→ **What the exercise asks**
Which lines of the listing contain the word "Collapse"? Return each of those lines in full.

→ **Task material**
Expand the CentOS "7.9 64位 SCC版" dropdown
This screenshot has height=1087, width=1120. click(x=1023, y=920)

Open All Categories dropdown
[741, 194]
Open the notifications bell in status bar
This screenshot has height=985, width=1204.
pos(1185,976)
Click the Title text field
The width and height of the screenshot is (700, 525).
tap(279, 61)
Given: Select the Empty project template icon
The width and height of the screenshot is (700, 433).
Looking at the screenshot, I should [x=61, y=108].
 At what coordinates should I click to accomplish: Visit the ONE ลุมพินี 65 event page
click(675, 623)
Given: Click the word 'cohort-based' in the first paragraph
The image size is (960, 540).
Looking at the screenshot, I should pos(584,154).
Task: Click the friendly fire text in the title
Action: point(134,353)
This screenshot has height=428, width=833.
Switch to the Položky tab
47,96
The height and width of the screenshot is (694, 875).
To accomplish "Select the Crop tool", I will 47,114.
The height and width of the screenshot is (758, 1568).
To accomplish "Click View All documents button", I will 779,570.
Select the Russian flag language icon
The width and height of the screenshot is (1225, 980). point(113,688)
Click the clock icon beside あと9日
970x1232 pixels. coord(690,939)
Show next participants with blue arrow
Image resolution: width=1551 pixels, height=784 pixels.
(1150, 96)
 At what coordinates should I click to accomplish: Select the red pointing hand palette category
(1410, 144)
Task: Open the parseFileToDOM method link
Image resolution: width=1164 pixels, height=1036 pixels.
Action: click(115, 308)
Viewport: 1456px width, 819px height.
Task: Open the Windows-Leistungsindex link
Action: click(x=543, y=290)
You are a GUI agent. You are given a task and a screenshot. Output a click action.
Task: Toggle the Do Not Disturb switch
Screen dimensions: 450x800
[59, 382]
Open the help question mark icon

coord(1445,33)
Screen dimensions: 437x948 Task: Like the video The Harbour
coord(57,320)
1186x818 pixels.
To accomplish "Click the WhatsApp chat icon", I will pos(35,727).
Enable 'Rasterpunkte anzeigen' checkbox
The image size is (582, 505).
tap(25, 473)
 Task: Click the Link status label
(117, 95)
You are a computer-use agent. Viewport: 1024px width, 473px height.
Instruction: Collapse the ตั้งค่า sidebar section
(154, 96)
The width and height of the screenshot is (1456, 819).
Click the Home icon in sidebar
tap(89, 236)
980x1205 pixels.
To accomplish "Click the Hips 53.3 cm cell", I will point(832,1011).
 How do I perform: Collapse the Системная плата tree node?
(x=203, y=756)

→ **Answer to the exercise**
Instruction: Collapse the ตั้งค่า sidebar section
 How do I perform: Collapse the Системная плата tree node?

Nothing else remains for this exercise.